Report craft (read before writing A or B)
- guide The PTES (Penetration Testing Execution Standard) Reporting section. The canonical structure for a pentest report: executive summary, methodology, findings with severity, remediation. Capstone A follows this shape.
- standard FIRST CVSS specification (current version). You will assign severity to findings; do it with a defensible rubric, not a vibe. Read enough to score a finding and explain the vector string.
- standard NIST SP 800-61, “Computer Security Incident Handling Guide.” The incident response lifecycle (preparation, detection and analysis, containment and eradication and recovery, post-incident activity) that Capstone B is structured around.

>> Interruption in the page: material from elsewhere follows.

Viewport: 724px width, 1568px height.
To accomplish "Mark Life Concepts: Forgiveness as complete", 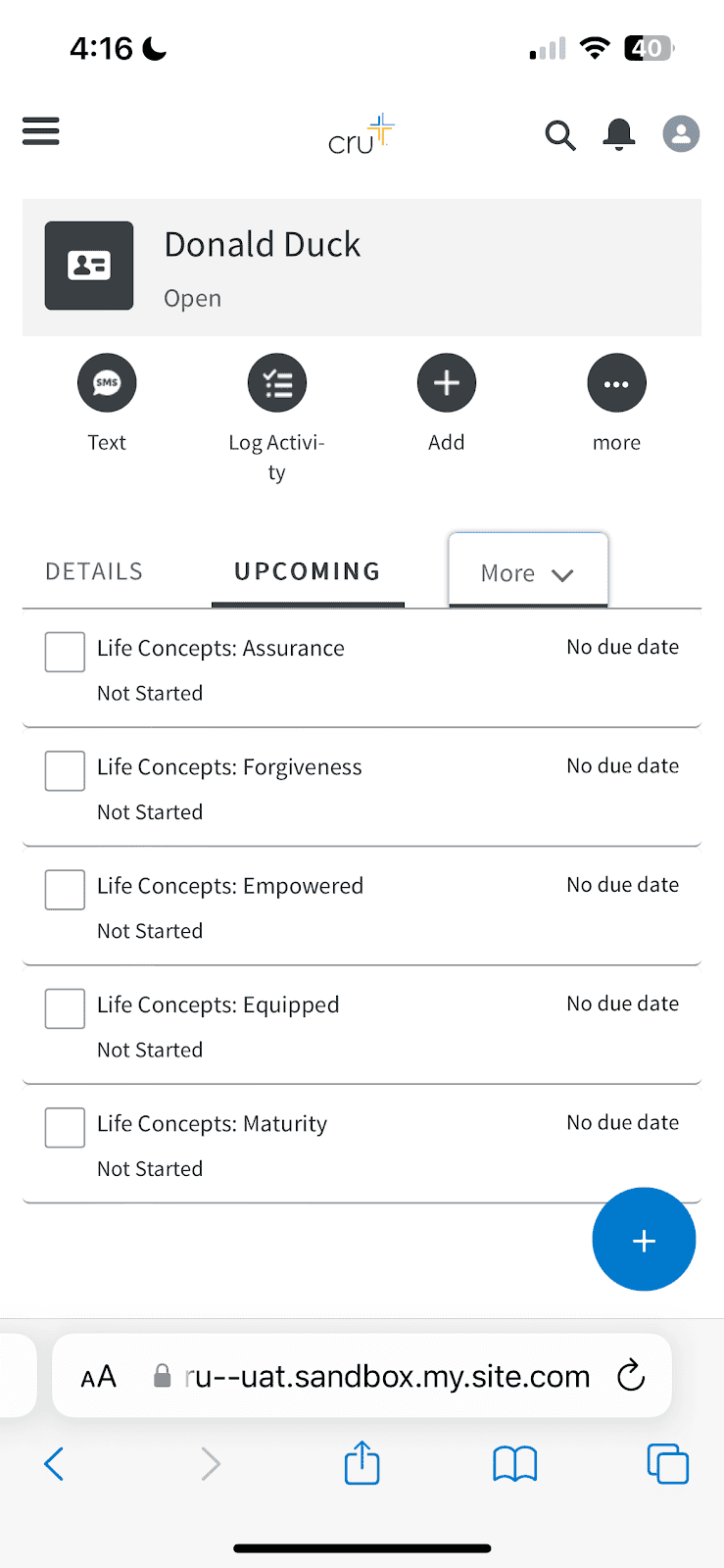I will 65,770.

You met this in Month 9; re-read the lifecycle section before writing the report.
- reference Any one professional pentest report template or published sample report (several firms publish sanitized examples). Read it for structure and tone, not to copy; your findings are your own.
Incident response writing (read before B)
- reference A published incident report or breach writeup in the public domain (vendor post-incident reports and CERT advisories are good models). Read for how a timeline is presented, how IOCs are tabulated, and how recommendations are tied to root cause.
- docs Your own Month 9 IR report and SIEM. The Capstone B investigation runs in the SIEM you built; your Month 9 deliverable is the template you are now leveling up.
AI disclosure (read before any Capstone D appendix)
- required
AI-ETHICS.mdat the repo root, specifically the “Disclosure in deliverables” section. This is the standard Capstone D must meet. Re-read it; the appendix is the public-facing test of the provenance discipline you have practiced since Month 5. - reference
tutor-reference.md, “The AI Provenance section,” for the five-element format the appendix reuses.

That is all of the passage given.